Records contained in a dataset
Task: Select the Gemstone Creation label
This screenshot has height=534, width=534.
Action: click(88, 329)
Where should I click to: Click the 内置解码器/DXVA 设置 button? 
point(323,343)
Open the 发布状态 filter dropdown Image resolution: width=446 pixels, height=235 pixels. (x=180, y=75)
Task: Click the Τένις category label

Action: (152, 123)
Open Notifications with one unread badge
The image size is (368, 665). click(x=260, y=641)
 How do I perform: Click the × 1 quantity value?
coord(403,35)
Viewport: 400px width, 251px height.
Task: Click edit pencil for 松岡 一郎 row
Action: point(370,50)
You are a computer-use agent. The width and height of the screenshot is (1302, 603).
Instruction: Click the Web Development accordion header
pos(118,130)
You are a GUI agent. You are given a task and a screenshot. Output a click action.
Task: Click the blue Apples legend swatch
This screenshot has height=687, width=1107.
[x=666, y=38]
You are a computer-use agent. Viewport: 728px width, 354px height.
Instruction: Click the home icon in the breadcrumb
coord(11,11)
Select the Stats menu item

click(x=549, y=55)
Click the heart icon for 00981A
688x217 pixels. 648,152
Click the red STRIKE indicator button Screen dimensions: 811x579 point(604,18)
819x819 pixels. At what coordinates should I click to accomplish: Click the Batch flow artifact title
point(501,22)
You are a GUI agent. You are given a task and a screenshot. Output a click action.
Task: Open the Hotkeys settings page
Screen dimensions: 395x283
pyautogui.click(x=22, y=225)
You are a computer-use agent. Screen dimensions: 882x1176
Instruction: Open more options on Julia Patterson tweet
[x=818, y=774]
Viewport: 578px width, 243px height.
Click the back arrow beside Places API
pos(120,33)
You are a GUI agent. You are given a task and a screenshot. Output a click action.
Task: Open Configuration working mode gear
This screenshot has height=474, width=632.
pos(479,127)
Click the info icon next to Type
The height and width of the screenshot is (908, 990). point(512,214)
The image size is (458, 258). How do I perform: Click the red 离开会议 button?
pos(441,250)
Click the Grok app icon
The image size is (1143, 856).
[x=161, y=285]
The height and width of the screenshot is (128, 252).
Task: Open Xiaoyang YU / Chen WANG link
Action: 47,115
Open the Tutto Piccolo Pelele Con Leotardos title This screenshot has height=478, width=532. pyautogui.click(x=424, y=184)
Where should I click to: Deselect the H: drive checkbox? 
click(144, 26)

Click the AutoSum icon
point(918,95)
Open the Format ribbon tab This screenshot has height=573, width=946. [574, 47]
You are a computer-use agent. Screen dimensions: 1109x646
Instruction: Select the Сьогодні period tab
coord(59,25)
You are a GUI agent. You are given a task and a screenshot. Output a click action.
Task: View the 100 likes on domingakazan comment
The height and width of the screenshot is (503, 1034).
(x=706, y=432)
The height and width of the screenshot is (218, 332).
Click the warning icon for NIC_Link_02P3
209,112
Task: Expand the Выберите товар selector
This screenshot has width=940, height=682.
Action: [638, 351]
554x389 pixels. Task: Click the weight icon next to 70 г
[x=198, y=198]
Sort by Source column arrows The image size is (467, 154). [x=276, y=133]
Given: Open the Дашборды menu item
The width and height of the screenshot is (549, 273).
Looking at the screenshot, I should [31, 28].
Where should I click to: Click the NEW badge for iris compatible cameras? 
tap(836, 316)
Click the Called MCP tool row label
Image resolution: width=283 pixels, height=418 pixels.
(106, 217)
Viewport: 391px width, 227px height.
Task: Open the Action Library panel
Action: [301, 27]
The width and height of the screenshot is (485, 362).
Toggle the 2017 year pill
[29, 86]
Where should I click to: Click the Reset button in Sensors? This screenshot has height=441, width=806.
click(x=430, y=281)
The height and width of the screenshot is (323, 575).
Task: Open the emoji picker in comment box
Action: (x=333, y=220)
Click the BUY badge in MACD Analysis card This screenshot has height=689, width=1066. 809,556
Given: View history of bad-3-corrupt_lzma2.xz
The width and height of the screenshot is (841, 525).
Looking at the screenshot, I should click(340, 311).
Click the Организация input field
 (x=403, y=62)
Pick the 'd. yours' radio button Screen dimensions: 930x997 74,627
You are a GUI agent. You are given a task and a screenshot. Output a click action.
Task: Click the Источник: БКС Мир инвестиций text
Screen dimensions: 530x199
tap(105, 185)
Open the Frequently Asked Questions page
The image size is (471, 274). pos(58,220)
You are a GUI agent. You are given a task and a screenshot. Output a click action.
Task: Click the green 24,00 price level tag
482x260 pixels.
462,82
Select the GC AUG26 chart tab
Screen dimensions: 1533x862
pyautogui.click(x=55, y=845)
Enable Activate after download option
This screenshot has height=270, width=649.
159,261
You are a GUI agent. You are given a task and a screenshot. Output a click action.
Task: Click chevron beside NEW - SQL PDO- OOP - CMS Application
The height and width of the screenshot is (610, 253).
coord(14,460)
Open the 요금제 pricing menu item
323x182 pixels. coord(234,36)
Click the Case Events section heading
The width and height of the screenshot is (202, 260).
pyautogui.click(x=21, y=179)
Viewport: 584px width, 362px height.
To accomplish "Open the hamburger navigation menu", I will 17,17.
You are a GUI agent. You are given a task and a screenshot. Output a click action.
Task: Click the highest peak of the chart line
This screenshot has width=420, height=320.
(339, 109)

What is needed
From the entries, count the lines that hold the string "computer". Nothing but the number is needed.

Written solution
4